* Problem set *
1. According to the Mother 3 article, roughly how many copies did Earthbound sell despite Nintendo of America's 1995 push?
2. Reproduce the passage of the Mother 3 article starting at "Recently, Mother 3" and ending at "for Wii U/3DS?".

### Quoted passage ###

Recently, Mother 3 celebrated its ninth birthday on the 20th of April and, despite prolonged efforts from Mother fans, there are still no indicators of an official release in English anytime soon. It is difficult to understand why the title remains elusive in an era of ‘seemingly impossible’ releases such as Duke Nukem Forever, Final Fantasy Type-0 in the West, and even JoJo’s Bizarre Adventure: All-Star Battle Chronicles coming out in the Americas. There are the occasional references in games such as Super Smash Bros. Brawl and even Reggie Fils-Amie has turned requests for localization into something of a joke. Why is Mother 3 still a Japanese exclusive after strong sales of Earthbound, known as Mother 2 in Japan, on the Wii U virtual console and the recent overwhelming response at the announcement of the return of Lucas to Smash Bros. for Wii U/3DS?
A bit of a history lesson is necessary to understand the multitude of factors that plagued the Mother 3 throughout its development and subsequent release. The game started as a SNES-based RPG that eventually moved development over to the ill-fated Nintendo 64 Disk Drive. It later resurfaced with an intended release of May 2000 on a conventional N64 cartridge. A trailer exists of the game in this form and all seemed fine until not meeting the May 2000 launch window and subsequent cancellation in August of 2000. All was quiet until the commercials for Mother 1 + 2 in 2003 outright mentioned Mother 3 was in development for the Gameboy Advance. The final release of the game in 2006 made it the swansong of the console since Nintendo had shifted its focus primarily to the Nintendo DS handheld. Realistically, a conventional Western release could have happened in 2007, albeit at the risk of potential profitability issues on the effectively retired Gameboy Advance.
The question of profitability may very well be the most rational explanation for the decision to not release the game on its original platform. Localization of text-heavy games such as RPGs require more work than the typical platforming and action adventure titles Nintendo is known for publishing. Earthbound did receive a major push from Nintendo of America in 1995, going to the effort of a special box with the strategy guide included. Unfortunately, the game’s sales were an underwhelming number of roughly 140,000 copies. This came in a different era where RPGs were still a niche market compared to the popular titles of the early 90’s. The damage was done already; Nintendo opted to not release the game in Europe while also branding the Mother series unprofitable in the West.

### Given entries ###

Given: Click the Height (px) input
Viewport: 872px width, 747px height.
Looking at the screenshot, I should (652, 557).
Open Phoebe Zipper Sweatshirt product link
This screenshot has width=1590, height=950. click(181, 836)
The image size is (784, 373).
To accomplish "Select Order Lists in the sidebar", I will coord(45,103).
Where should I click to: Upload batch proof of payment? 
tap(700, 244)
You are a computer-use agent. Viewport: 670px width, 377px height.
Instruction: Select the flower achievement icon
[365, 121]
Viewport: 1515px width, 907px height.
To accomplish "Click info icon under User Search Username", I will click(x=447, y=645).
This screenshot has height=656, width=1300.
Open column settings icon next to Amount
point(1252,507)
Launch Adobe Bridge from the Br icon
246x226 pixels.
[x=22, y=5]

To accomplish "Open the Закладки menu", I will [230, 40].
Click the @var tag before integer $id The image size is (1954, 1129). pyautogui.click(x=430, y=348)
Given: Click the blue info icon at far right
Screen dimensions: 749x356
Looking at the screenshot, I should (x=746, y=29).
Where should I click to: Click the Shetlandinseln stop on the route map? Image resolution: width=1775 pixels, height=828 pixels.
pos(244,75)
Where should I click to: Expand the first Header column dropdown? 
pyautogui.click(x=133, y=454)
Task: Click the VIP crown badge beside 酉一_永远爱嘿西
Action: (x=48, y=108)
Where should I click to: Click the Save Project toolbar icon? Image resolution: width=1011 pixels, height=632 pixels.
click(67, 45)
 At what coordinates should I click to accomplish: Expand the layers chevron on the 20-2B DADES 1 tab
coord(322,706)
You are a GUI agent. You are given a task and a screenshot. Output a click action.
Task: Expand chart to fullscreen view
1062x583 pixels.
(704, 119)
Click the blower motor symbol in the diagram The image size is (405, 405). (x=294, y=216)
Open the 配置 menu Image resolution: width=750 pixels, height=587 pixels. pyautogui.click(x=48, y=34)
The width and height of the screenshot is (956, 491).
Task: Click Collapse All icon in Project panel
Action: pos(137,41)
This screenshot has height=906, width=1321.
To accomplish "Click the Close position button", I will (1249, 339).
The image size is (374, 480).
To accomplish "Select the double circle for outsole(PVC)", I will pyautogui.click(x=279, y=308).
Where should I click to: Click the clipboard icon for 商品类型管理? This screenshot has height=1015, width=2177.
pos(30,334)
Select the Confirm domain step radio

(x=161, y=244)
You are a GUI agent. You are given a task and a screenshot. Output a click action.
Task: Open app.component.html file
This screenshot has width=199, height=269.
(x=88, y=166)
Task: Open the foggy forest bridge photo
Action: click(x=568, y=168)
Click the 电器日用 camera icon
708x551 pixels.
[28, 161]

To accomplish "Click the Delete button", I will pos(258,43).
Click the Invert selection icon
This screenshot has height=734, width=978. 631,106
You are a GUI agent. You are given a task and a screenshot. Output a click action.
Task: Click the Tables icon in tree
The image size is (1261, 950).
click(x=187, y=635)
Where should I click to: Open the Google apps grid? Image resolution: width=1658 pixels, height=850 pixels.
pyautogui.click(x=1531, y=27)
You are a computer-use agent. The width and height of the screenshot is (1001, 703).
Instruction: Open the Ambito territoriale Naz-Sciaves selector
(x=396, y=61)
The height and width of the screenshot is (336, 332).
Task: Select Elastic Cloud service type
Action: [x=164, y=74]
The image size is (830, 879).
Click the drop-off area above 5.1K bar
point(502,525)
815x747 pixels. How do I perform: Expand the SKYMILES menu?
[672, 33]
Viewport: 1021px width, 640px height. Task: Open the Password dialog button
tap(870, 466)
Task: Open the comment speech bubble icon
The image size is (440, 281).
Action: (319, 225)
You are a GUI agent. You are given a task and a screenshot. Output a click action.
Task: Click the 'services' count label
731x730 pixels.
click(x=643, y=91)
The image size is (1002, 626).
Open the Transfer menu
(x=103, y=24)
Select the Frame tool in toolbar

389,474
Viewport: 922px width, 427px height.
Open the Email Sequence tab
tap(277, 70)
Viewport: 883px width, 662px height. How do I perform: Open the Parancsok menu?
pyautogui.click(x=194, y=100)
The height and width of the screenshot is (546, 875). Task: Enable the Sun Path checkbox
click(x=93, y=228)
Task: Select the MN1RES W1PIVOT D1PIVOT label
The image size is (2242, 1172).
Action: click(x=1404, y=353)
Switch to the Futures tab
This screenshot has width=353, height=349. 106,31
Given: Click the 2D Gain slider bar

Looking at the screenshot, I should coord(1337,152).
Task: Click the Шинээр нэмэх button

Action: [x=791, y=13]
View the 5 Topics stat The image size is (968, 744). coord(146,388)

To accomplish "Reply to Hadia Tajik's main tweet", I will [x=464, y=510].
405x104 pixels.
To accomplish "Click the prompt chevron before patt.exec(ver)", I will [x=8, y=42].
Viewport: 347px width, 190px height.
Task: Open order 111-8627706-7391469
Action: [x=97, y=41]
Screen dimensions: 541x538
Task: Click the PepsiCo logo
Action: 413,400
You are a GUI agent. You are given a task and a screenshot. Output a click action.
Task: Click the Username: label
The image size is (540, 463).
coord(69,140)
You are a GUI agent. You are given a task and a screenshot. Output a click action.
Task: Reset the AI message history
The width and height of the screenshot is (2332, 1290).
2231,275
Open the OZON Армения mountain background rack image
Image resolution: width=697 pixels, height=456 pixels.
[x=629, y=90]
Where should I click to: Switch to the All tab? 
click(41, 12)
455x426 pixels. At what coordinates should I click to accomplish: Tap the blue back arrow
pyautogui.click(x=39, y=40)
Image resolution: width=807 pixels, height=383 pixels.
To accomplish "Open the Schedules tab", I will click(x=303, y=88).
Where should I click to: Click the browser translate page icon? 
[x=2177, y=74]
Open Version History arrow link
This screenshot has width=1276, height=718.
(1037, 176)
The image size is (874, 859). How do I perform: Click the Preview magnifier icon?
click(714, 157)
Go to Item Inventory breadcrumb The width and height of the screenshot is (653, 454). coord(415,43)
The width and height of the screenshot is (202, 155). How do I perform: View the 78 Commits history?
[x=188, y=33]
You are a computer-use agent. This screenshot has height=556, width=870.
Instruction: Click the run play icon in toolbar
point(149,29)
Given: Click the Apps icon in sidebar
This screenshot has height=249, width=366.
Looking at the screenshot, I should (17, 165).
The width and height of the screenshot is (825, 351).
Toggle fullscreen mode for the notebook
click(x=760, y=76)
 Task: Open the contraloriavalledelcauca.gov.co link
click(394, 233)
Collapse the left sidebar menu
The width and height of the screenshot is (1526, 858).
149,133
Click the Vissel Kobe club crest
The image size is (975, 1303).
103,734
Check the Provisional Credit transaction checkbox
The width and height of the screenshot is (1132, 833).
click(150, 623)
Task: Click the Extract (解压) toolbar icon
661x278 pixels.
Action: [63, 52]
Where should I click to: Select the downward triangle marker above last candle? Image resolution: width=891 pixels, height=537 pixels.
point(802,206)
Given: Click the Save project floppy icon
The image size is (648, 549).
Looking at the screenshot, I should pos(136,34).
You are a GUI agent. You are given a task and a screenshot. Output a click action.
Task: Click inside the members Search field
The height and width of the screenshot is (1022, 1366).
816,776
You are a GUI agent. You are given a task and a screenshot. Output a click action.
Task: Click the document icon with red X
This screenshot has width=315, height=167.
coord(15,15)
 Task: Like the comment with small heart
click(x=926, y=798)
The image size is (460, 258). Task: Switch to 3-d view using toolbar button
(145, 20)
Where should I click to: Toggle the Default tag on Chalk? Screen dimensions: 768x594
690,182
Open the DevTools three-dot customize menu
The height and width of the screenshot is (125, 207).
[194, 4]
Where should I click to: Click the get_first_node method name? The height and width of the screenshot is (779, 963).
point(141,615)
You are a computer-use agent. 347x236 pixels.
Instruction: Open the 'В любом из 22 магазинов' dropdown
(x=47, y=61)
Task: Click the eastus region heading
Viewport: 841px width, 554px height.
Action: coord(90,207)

###

* Solutions to the problems *
1. Roughly 140,000 copies.

2.
Recently, Mother 3 celebrated its ninth birthday on the 20th of April and, despite prolonged efforts from Mother fans, there are still no indicators of an official release in English anytime soon. It is difficult to understand why the title remains elusive in an era of ‘seemingly impossible’ releases such as Duke Nukem Forever, Final Fantasy Type-0 in the West, and even JoJo’s Bizarre Adventure: All-Star Battle Chronicles coming out in the Americas. There are the occasional references in games such as Super Smash Bros. Brawl and even Reggie Fils-Amie has turned requests for localization into something of a joke. Why is Mother 3 still a Japanese exclusive after strong sales of Earthbound, known as Mother 2 in Japan, on the Wii U virtual console and the recent overwhelming response at the announcement of the return of Lucas to Smash Bros. for Wii U/3DS?